皇宗SS/ドレスコード「これでよし」
皇紀の髪のセットを終えた宗雲は、我ながら完璧な仕上がりに満足の息を吐く。かっちりした服装には難色を示した皇紀だったが、髪型のほうはわりと気に入ったらしい。
「視界が広い」
「それは良かった」
宗雲は唇を緩め、改めて今の彼の姿をじっくり鑑賞させてもらうことにした。手を伸ばして頬に触れると皇紀は大人しく宗雲を見返し、概ね好きにさせてくれる。役得の時間で、宗雲だけの特権。前髪をすっきり上げたぶん、二つ並んだ赤い瞳がいつもよりも澄み切って見える気がした。彼の均整の取れた顔の造形が正面から宗雲の視界を彩る。
「…………」
彼の頬を撫で、指先で耳を触る。

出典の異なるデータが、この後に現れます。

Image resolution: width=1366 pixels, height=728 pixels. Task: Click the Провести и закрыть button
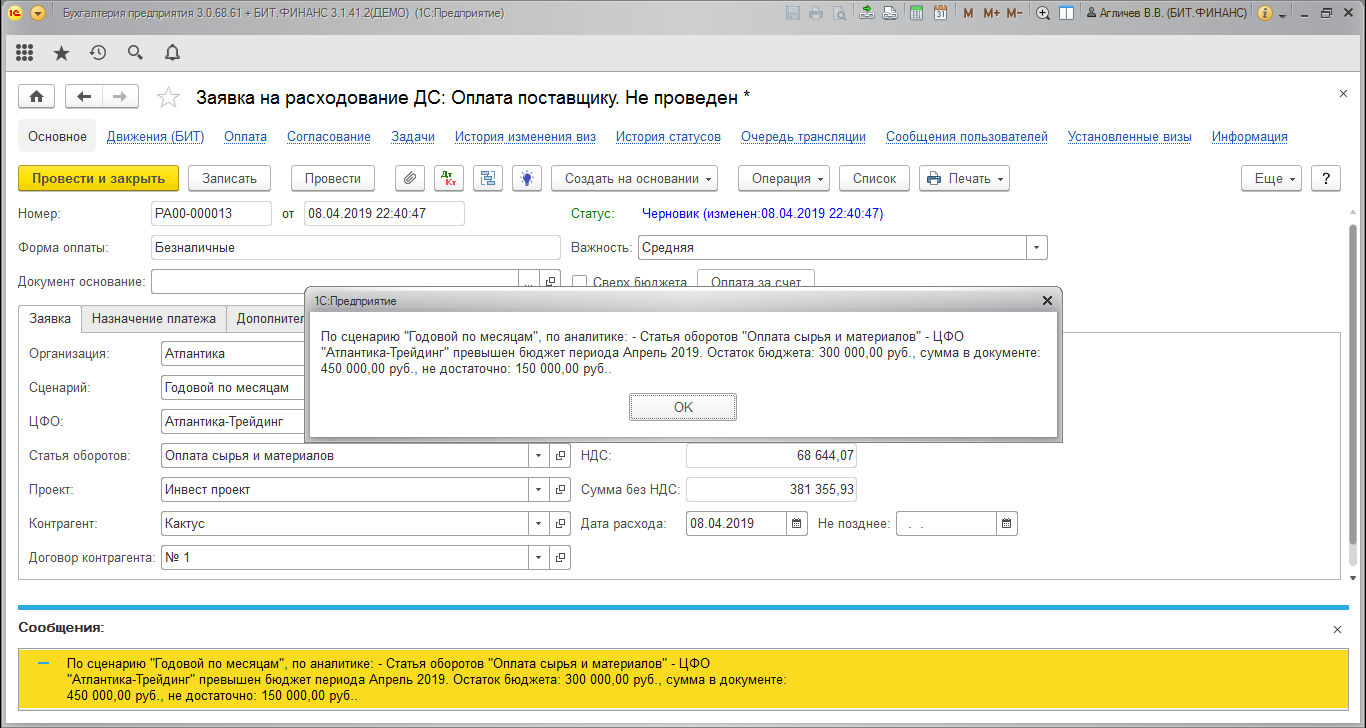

皇紀は黙ってされるがままになっているが、時折思い出したように宗雲の手に己の肌をすり寄せてくる。こんなにも人外じみて美しい男の、よく懐いた猫のような仕草を見て触っていると、宗雲の気持ちはだんだん夢心地に染まってくる。彼の美しさが好きで、普段とは違う姿を見るのも好きだ。そして、彼がこういうことを許してくれるのはたぶん自分だけなのだろう、と思うと、夢の中にはとろとろと甘くて重いシロップが注ぎ込まれて、どんどん目覚めがたくなる気がした。